Activity =
Transcribe the data in full, keeping each line exactly as it appears.

* * * * * * *

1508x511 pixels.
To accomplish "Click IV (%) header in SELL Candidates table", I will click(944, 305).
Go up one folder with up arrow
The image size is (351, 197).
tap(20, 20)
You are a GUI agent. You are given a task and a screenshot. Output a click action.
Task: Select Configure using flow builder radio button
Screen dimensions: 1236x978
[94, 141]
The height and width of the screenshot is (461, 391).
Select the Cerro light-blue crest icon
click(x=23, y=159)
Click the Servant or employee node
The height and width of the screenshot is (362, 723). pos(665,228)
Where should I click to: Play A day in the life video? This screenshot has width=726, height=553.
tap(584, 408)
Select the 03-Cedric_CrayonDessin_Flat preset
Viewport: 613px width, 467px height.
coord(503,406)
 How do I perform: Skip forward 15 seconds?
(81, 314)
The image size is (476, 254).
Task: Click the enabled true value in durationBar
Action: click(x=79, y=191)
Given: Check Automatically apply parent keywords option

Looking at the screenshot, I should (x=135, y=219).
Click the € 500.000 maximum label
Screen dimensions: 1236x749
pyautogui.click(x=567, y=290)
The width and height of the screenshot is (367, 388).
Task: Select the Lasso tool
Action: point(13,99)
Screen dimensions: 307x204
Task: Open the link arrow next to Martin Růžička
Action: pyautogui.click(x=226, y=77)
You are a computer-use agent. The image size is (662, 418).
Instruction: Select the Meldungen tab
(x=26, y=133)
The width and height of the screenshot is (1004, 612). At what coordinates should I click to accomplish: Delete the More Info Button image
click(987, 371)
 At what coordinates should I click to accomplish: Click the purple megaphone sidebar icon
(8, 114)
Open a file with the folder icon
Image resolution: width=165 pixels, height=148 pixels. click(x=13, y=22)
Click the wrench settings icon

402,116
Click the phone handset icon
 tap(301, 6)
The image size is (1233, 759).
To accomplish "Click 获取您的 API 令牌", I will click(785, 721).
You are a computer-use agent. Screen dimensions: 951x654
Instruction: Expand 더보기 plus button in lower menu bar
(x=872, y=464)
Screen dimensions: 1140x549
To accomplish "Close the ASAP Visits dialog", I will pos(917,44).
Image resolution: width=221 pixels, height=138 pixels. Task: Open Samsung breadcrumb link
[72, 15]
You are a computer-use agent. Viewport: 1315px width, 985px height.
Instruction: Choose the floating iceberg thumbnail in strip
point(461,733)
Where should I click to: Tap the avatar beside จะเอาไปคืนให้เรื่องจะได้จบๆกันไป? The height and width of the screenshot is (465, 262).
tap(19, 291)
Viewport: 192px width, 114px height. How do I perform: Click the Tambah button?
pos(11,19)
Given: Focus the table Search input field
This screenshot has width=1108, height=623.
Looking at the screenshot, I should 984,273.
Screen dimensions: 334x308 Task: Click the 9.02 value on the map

* * * * * * *

Task response =
1508x511 pixels.
To accomplish "Click IV (%) header in SELL Candidates table", I will click(944, 305).
Go up one folder with up arrow
The image size is (351, 197).
tap(20, 20)
You are a GUI agent. You are given a task and a screenshot. Output a click action.
Task: Select Configure using flow builder radio button
Screen dimensions: 1236x978
[94, 141]
The height and width of the screenshot is (461, 391).
Select the Cerro light-blue crest icon
click(x=23, y=159)
Click the Servant or employee node
The height and width of the screenshot is (362, 723). pos(665,228)
Where should I click to: Play A day in the life video? This screenshot has width=726, height=553.
tap(584, 408)
Select the 03-Cedric_CrayonDessin_Flat preset
Viewport: 613px width, 467px height.
coord(503,406)
 How do I perform: Skip forward 15 seconds?
(81, 314)
The image size is (476, 254).
Task: Click the enabled true value in durationBar
Action: click(x=79, y=191)
Given: Check Automatically apply parent keywords option

Looking at the screenshot, I should (x=135, y=219).
Click the € 500.000 maximum label
Screen dimensions: 1236x749
pyautogui.click(x=567, y=290)
The width and height of the screenshot is (367, 388).
Task: Select the Lasso tool
Action: point(13,99)
Screen dimensions: 307x204
Task: Open the link arrow next to Martin Růžička
Action: pyautogui.click(x=226, y=77)
You are a computer-use agent. The image size is (662, 418).
Instruction: Select the Meldungen tab
(x=26, y=133)
The width and height of the screenshot is (1004, 612). At what coordinates should I click to accomplish: Delete the More Info Button image
click(987, 371)
 At what coordinates should I click to accomplish: Click the purple megaphone sidebar icon
(8, 114)
Open a file with the folder icon
Image resolution: width=165 pixels, height=148 pixels. click(x=13, y=22)
Click the wrench settings icon

402,116
Click the phone handset icon
 tap(301, 6)
The image size is (1233, 759).
To accomplish "Click 获取您的 API 令牌", I will click(785, 721).
You are a computer-use agent. Screen dimensions: 951x654
Instruction: Expand 더보기 plus button in lower menu bar
(x=872, y=464)
Screen dimensions: 1140x549
To accomplish "Close the ASAP Visits dialog", I will pos(917,44).
Image resolution: width=221 pixels, height=138 pixels. Task: Open Samsung breadcrumb link
[72, 15]
You are a computer-use agent. Viewport: 1315px width, 985px height.
Instruction: Choose the floating iceberg thumbnail in strip
point(461,733)
Where should I click to: Tap the avatar beside จะเอาไปคืนให้เรื่องจะได้จบๆกันไป? The height and width of the screenshot is (465, 262).
tap(19, 291)
Viewport: 192px width, 114px height. How do I perform: Click the Tambah button?
pos(11,19)
Given: Focus the table Search input field
This screenshot has width=1108, height=623.
Looking at the screenshot, I should 984,273.
Screen dimensions: 334x308 Task: Click the 9.02 value on the map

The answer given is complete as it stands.